Proseando : SE A MODA PEGA

A loira chegou no meio da madrugada acompanhada de serviçais: a senhora grisalha e o rapazote. Estabeleceram-se no enorme sobrado de esquina, em bairro paulistano. Pela manhã, ginasticou em corrida moderada pelo jardim, sob olhares da vizinhança curiosa. Era mulher escandalosamente linda: corpo longilíneo, olhos cor de mel, cabelos levemente ondulados roçando os ombros. Seus gestos elegantes eram inimitáveis. Ninguém poderia supor que milagres cirúrgicos ocultavam seis décadas.
Mais tarde, deixou o sobrado desfilando em vestido exuberante. O queixo, levemente altivo, sustentava sorriso imodificável e discreto.

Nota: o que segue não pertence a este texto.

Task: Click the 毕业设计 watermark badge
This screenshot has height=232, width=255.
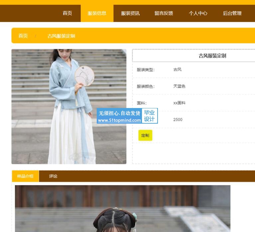Action: click(x=149, y=116)
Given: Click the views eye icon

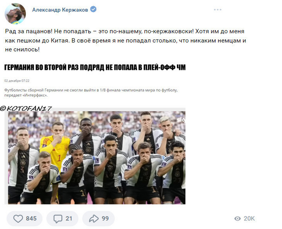Looking at the screenshot, I should point(237,219).
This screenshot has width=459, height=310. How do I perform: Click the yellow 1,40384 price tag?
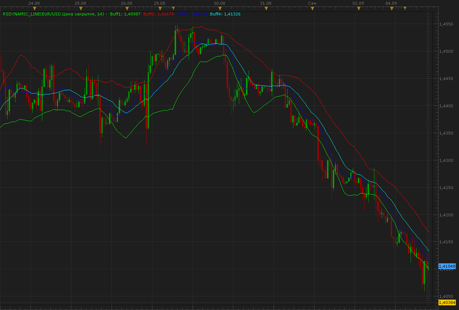pyautogui.click(x=447, y=303)

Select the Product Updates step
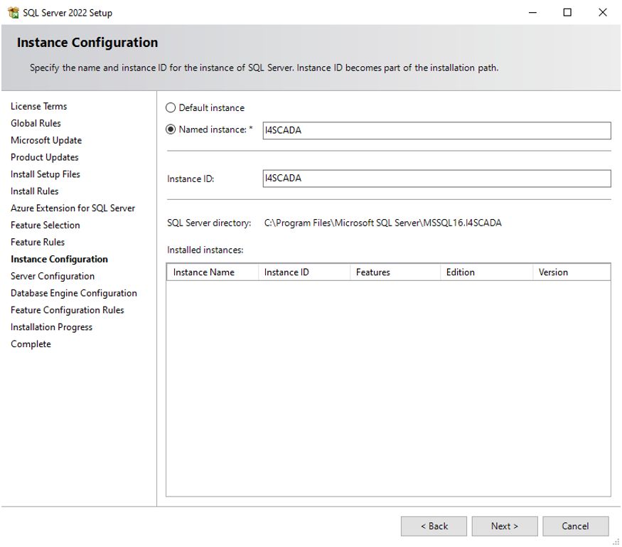pos(43,156)
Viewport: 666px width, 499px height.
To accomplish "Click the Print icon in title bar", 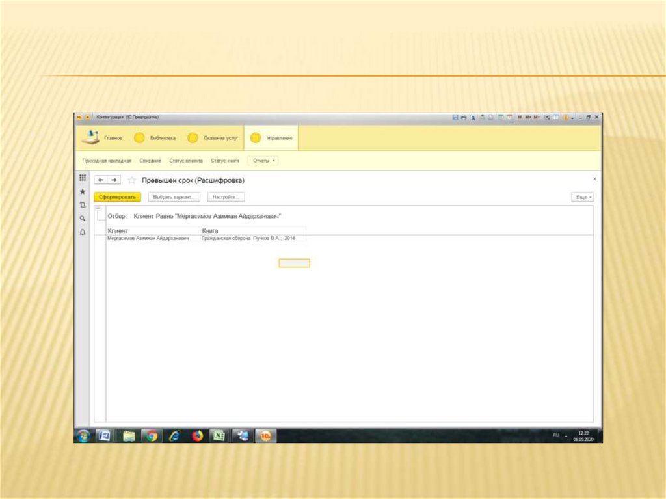I will 464,117.
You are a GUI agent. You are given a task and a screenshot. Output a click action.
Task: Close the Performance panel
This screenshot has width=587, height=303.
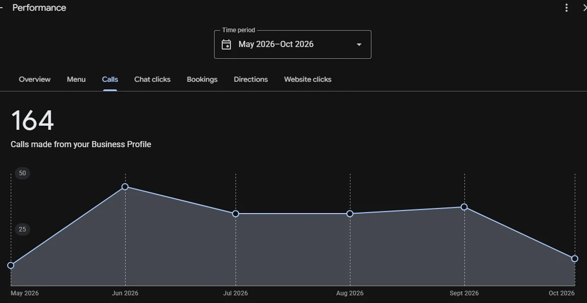[584, 8]
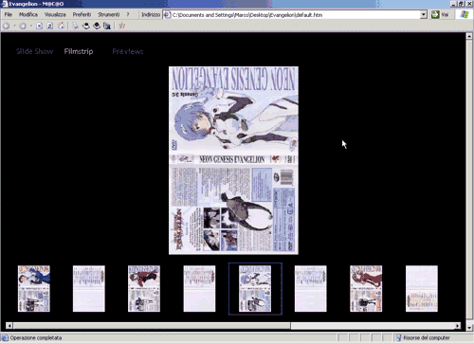Refresh the page using the toolbar icon
Screen dimensions: 474x344
49,26
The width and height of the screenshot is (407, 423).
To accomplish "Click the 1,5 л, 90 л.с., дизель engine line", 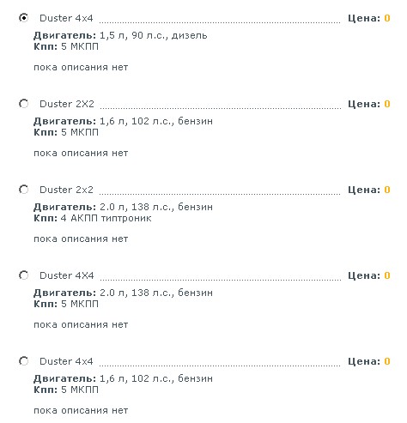I will tap(153, 36).
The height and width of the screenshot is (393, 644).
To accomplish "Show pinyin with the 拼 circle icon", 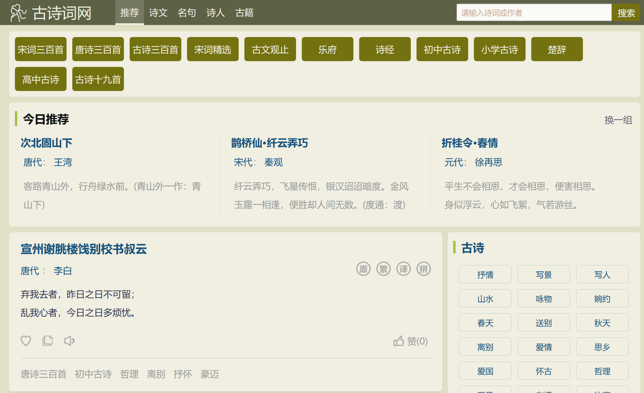I will pos(424,269).
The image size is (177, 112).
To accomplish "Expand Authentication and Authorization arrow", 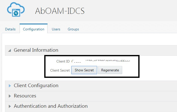I will coord(10,106).
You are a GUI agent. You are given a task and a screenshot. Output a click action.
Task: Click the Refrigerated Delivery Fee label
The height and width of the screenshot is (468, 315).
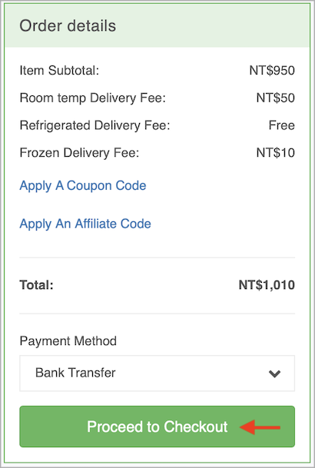[95, 125]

As mãos, em luvas de rendas, empunhavam sombrinha rosácea contra fustigações solares.
– Meu sonho éter um vestido igualzinho.
– Esquece, amiga. Nem fazendo muita hora extra.

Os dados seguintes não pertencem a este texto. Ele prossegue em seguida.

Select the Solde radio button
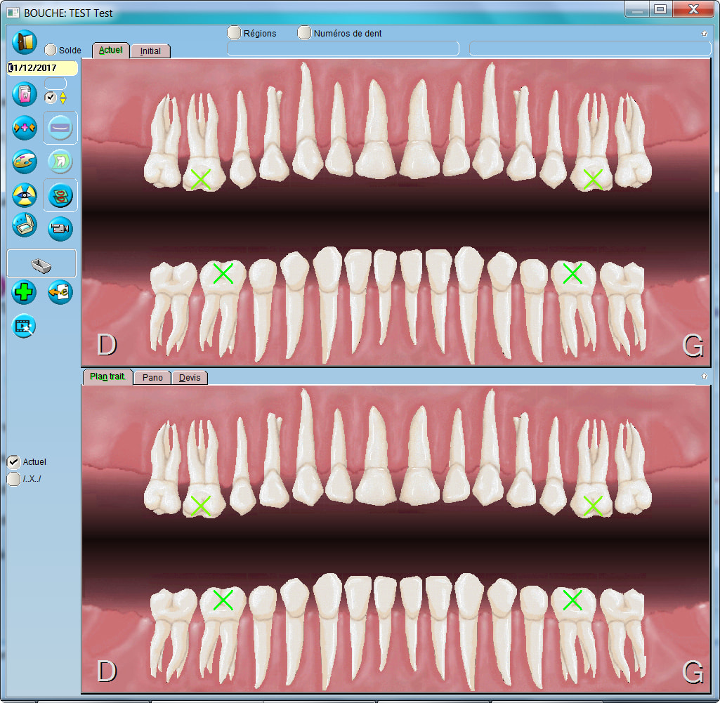Image resolution: width=720 pixels, height=703 pixels. click(51, 51)
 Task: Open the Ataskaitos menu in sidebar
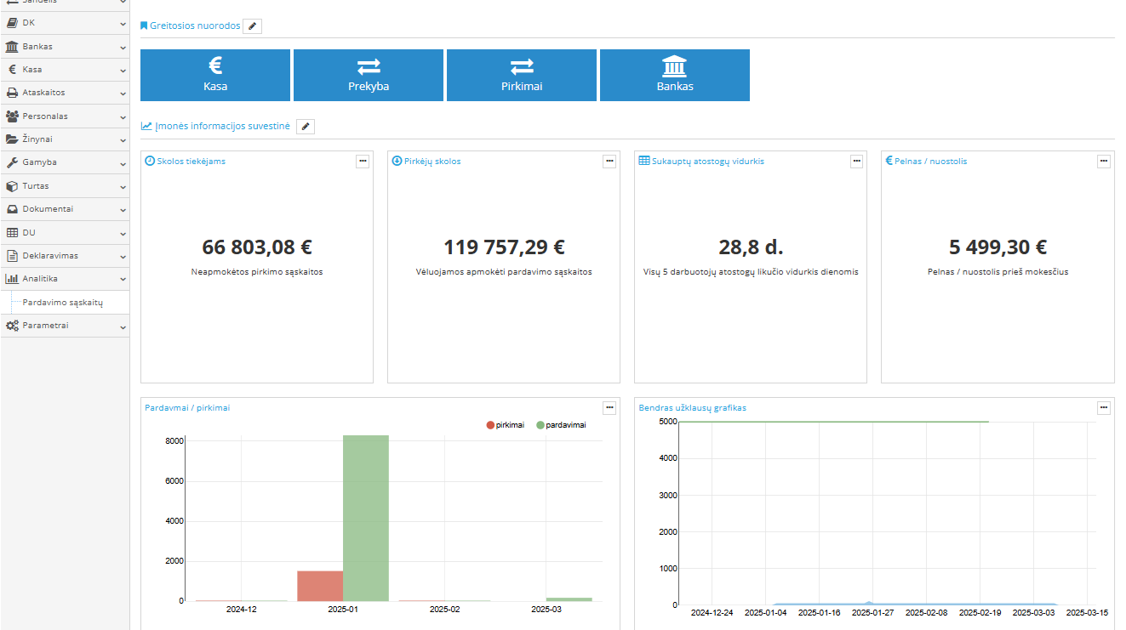(65, 93)
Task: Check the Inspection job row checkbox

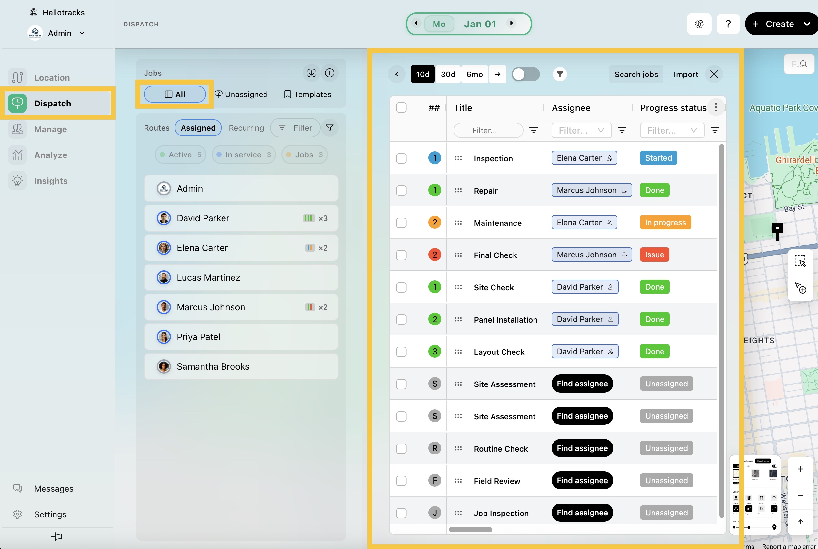Action: [401, 158]
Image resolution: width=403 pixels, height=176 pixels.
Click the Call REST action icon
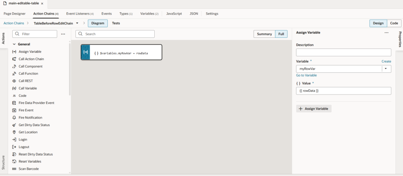click(14, 81)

Ao ouvir o diálogo, a loira interrompeu os passos.
– Bonjour! Vocês também podem ter um Dolce & Gabbana.
– Como? – Indagaram uníssonas.
Explicou que era amicíssima de Domenico e Stefano. Bastaria enviar a eles as medidas que o sonho se realizaria. E o preço? Ah, nada avultante. Caso necessário, suavizaria em parcelas.
Persuadidas, rumaram ao sobrado onde a senhora grisalha manuseou fita métrica, anotou medidas; e o rapazote saiu seguindo orientações da loira.
No dia seguinte, fila interminável se formou.
Semanas depois, as encomendas começaram a tornar o bairro mais elegante, cheio de narizes empinados que menosprezavam empréstimos contraídos.
A febre só foi contida quando a esposa de celebridade local aderiu ao modismo. Recebeu o Dolce & Gabbana, vestiu-o e desfilou imponente pelas ruas. Mas murchou quando, entrando em casa, viu a cozinheira com vestido de estampas florais idêntico ao seu.
– Comprei da francesa, não, patroa. Eu mesma fiz. Comprei o pano no Brás.
A notícia correu. A polícia investigou e desmascarou a quadrilha:
1 – A senhora grisalha era costureira;
2 – O rapazote era quem comprava os tecidos;
3 – A loira falsificava etiquetas.
Depois disso, jurei não fazer mais papel de bobo. Minha esposa que me perdoe, mas de agora em diante, só a presenteio com roupas sem etiqueta.